Transient lymphopenia is a common feature of acute viral respiratory infections. The drastic and prolonged lymphopenia of COVID-19, however, is distinctive and largely stems from falling counts of T cells. Although the primary causes of this T-cell lymphopenia is still poorly understood, the decline in T-cell count in COVID-19 demands fast and massive T-cell clonal expansion, which is a telomere length (TL)-dependent issue. As hematopoietic cell TL (HCTL) shortens with age, T-cells from some older adults might lack the clonal expansion capacity required to offset the development of COVID-19 lymphopenia or recover from it.

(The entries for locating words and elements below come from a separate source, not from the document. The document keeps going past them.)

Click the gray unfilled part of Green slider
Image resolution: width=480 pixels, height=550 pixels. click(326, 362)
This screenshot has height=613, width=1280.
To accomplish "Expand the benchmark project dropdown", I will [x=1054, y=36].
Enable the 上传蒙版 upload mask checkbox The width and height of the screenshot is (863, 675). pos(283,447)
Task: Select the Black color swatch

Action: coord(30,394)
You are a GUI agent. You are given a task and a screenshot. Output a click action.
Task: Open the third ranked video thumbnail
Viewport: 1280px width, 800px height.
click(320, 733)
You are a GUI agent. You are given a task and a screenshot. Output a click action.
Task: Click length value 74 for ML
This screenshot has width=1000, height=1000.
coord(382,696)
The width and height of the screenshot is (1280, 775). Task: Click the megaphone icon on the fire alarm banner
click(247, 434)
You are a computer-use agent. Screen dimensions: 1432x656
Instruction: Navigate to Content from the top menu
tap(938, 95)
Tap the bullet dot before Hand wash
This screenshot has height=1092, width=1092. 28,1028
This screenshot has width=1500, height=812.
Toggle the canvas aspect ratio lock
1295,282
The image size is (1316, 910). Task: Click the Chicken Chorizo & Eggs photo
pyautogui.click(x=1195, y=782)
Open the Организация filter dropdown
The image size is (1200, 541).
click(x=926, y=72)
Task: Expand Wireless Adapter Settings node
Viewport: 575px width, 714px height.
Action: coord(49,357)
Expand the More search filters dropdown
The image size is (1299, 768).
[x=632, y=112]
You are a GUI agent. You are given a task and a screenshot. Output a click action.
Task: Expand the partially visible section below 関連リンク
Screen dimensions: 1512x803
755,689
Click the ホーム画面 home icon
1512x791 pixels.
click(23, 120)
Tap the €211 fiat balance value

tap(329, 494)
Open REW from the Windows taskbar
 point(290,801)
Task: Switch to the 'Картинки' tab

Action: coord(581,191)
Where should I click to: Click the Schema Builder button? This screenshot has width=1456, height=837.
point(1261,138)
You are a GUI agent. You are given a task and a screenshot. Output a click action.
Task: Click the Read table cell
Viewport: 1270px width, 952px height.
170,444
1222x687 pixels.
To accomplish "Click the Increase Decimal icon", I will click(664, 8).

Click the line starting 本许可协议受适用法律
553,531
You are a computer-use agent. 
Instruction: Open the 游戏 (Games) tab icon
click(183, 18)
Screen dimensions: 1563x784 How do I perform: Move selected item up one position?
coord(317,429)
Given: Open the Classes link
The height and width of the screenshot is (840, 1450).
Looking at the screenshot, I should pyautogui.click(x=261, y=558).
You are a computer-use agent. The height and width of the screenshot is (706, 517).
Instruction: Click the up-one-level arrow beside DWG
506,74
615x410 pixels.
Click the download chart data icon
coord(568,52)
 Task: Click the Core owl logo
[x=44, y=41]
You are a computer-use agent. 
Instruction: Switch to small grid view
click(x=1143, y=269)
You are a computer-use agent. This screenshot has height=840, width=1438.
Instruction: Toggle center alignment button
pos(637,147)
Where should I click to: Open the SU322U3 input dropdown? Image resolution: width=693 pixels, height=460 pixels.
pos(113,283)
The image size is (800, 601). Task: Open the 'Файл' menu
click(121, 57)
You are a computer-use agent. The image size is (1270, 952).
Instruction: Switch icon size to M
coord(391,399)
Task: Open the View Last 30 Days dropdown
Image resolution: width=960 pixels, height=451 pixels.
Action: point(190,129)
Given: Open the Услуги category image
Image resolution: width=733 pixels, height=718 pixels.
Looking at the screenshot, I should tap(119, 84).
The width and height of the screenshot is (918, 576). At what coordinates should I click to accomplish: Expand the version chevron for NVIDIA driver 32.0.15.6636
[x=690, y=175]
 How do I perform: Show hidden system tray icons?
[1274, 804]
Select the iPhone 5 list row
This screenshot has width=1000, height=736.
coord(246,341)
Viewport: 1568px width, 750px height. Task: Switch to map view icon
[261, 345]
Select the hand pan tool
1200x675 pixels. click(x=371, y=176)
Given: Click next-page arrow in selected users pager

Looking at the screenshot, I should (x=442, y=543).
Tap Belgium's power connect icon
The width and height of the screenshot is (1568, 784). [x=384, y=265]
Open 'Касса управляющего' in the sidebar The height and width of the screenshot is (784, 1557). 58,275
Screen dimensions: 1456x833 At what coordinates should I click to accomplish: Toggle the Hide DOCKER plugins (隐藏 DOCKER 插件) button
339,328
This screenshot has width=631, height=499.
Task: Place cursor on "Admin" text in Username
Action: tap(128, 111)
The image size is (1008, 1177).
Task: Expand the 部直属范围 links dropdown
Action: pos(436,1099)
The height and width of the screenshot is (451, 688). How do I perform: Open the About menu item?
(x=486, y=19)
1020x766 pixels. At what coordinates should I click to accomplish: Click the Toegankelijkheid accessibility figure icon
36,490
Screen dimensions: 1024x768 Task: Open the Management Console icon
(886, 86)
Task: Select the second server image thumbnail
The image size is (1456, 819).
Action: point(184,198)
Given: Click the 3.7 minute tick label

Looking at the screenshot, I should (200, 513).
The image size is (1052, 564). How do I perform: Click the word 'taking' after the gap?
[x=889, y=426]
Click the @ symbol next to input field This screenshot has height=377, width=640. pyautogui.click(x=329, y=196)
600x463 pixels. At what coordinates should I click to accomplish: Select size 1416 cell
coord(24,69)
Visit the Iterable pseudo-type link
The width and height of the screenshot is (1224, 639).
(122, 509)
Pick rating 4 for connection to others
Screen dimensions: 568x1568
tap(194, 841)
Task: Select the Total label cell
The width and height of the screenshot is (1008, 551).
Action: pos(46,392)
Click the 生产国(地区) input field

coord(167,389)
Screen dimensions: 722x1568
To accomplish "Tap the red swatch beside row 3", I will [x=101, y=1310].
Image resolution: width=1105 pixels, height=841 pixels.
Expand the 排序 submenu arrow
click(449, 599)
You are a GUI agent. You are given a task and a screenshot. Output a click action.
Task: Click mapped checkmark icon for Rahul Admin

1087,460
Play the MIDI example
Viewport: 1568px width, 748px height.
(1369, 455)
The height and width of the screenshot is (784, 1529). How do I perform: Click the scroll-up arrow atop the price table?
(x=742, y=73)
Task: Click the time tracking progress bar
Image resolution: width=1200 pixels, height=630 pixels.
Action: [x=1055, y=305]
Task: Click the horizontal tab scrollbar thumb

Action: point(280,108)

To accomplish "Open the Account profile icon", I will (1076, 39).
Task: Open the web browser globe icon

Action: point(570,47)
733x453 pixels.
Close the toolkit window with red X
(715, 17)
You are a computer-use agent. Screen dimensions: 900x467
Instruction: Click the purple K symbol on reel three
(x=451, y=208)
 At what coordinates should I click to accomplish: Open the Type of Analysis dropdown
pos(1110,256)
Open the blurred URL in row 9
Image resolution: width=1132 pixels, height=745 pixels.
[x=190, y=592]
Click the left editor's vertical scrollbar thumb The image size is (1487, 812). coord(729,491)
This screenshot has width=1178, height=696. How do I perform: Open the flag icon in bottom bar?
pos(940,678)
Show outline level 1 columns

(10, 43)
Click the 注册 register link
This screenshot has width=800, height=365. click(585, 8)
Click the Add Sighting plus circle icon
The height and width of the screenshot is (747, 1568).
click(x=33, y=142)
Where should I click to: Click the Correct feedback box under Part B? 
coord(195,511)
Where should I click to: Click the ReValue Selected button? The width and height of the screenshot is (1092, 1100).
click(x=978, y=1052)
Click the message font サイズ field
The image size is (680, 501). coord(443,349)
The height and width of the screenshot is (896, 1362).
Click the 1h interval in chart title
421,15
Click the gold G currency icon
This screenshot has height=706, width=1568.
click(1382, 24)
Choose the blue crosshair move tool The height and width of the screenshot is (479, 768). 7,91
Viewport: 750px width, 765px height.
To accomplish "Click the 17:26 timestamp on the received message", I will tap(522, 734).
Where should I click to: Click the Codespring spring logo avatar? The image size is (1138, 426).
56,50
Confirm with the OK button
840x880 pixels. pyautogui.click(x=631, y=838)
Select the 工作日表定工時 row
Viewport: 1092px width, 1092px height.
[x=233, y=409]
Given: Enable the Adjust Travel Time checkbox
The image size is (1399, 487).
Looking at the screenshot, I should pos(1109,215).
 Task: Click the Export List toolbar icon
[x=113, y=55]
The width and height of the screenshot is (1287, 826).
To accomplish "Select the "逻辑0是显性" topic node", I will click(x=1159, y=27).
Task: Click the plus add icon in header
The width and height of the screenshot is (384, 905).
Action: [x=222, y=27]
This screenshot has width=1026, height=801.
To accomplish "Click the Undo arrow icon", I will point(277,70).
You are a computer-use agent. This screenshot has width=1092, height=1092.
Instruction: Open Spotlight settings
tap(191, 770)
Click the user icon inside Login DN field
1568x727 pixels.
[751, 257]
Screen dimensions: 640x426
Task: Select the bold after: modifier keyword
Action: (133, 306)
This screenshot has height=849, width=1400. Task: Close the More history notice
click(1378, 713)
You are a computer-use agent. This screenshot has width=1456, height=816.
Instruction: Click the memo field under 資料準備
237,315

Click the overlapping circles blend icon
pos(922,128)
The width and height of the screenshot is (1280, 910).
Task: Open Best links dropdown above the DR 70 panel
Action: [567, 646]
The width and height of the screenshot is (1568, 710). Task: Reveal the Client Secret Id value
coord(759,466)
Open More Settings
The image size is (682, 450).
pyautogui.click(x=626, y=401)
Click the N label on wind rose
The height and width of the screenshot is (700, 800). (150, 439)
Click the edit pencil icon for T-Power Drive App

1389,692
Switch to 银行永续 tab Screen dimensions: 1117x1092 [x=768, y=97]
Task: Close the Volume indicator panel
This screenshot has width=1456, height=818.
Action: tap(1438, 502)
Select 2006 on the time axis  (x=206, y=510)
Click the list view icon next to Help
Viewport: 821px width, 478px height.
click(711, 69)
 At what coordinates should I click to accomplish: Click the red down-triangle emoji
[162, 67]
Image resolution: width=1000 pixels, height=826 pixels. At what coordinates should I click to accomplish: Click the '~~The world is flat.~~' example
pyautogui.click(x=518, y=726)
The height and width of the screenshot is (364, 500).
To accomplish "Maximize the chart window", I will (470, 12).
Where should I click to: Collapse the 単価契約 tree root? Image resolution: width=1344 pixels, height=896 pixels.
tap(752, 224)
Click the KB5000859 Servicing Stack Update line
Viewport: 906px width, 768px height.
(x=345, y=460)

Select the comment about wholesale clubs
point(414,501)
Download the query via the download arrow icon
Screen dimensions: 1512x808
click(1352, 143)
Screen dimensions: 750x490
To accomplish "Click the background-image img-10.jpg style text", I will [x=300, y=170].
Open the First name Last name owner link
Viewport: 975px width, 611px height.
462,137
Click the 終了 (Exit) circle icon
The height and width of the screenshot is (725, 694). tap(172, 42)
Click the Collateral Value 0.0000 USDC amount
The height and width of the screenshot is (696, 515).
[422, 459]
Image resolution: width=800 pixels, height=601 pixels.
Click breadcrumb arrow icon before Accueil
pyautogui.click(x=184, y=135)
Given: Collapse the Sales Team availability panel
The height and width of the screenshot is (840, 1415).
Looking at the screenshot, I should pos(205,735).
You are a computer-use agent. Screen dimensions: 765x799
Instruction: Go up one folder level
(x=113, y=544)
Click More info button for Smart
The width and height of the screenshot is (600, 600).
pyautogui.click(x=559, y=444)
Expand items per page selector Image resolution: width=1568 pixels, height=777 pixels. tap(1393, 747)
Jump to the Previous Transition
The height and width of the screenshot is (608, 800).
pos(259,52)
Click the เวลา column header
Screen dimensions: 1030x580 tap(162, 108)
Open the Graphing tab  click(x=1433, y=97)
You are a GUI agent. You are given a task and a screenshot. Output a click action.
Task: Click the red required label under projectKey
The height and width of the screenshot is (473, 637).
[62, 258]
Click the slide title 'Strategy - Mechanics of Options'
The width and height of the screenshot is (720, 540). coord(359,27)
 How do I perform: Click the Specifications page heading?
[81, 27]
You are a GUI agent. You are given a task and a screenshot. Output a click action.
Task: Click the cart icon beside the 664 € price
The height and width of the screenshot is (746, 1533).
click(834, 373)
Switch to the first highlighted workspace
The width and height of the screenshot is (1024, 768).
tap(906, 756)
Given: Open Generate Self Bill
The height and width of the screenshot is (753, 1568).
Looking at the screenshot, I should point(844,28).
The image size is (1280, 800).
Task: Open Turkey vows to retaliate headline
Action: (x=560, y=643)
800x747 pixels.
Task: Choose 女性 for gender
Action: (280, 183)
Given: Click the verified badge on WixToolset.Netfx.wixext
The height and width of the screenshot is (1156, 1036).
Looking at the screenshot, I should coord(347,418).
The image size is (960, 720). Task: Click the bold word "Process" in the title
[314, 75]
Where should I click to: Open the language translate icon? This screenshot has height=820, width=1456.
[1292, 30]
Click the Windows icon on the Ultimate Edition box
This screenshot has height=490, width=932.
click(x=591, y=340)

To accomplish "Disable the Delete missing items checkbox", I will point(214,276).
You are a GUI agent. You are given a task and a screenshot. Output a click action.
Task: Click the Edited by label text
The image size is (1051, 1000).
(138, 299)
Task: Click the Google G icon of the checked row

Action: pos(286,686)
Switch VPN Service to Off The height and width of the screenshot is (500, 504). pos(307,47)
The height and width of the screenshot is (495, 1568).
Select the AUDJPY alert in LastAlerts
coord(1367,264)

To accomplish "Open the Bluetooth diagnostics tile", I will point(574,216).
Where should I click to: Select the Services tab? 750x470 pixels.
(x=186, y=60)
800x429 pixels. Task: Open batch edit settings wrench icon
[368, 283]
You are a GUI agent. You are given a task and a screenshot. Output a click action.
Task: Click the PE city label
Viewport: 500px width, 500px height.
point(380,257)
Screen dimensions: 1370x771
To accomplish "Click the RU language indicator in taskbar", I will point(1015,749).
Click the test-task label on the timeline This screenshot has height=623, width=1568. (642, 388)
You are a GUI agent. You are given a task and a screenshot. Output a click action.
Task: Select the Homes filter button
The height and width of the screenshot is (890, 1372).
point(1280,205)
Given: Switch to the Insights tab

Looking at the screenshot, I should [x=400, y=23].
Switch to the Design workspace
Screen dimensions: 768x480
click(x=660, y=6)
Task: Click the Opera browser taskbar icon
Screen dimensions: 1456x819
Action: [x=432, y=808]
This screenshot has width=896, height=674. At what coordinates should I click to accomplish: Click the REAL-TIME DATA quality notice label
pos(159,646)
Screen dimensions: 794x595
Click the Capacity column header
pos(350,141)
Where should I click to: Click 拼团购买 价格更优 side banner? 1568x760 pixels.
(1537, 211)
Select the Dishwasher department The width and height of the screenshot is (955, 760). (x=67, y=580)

In absence of an acute infection, the T cell turnover is slow because of the relatively long biological half-lives of naïve T cells and memory T cells in the circulation, i.e., ~ 5 years and ~ 5 months, respectively. In the face of SARS-CoV-2 infection, however, diminished TL-dependent T-cell proliferative capacity in older adults could result in a shortfall between T-cell depletion and repletion. Moreover, the clearance of SARS-CoV-2 requires clonal expansion and differentiation of naïve T cells into SARS-CoV-2 antigen-specific effector/memory (henceforth memory) T cells . Short naïve T-cell telomeres might thus limit adaptive immunity against the virus even without infection-mediated T-cell lymphopenia.

The following assumptions on T-cell replication and T-cell clone size (CS) are used in the following author’s model:
(i) T-cell TL-dependent cessation of replication is defined by a “telomeric brink” (TLB) that stops replication at 5 kilobases, (ii) TL of a naïve T cell at age 20 years (TL20) progressively shortens at a rate g of 0.03 kb/year until it reaches the TLB, (iii) In exponential growth, a single naïve T cell can generate a maximal CS (MCS) of ~ 106 (one million) memory T cells through ~ 20 replications (Nmax), (iv) the maximal TL shortening due to clonal expansion is defined as Δmax, (v) Due to age-dependent TL shortening, a naïve T- cell TL reaches the “telomeric onset” (TLO = 6.4 kb) at “age of onset” (XO), (vi) Most memory T cells are formed in response to new antigens during childhood and early adulthood.


TL20 = TL at age 20 years,
TLB = Telomeric brink, stopping cell replication,
TLO = TL at onset of clone size limitation,
XO = Age in years when TLO is reached,
MCS = Maximal clone size (~106 T cells),
Δmax = TL shortening required for achieving MCS (~1.4kb)

In conclusion, the TL effect on naïve T-cell clonal expansion probably influences the outcome of SARS-CoV-2 infection, because it becomes difficult to supply enough amount of T cell clone size with aging (with shortening TL).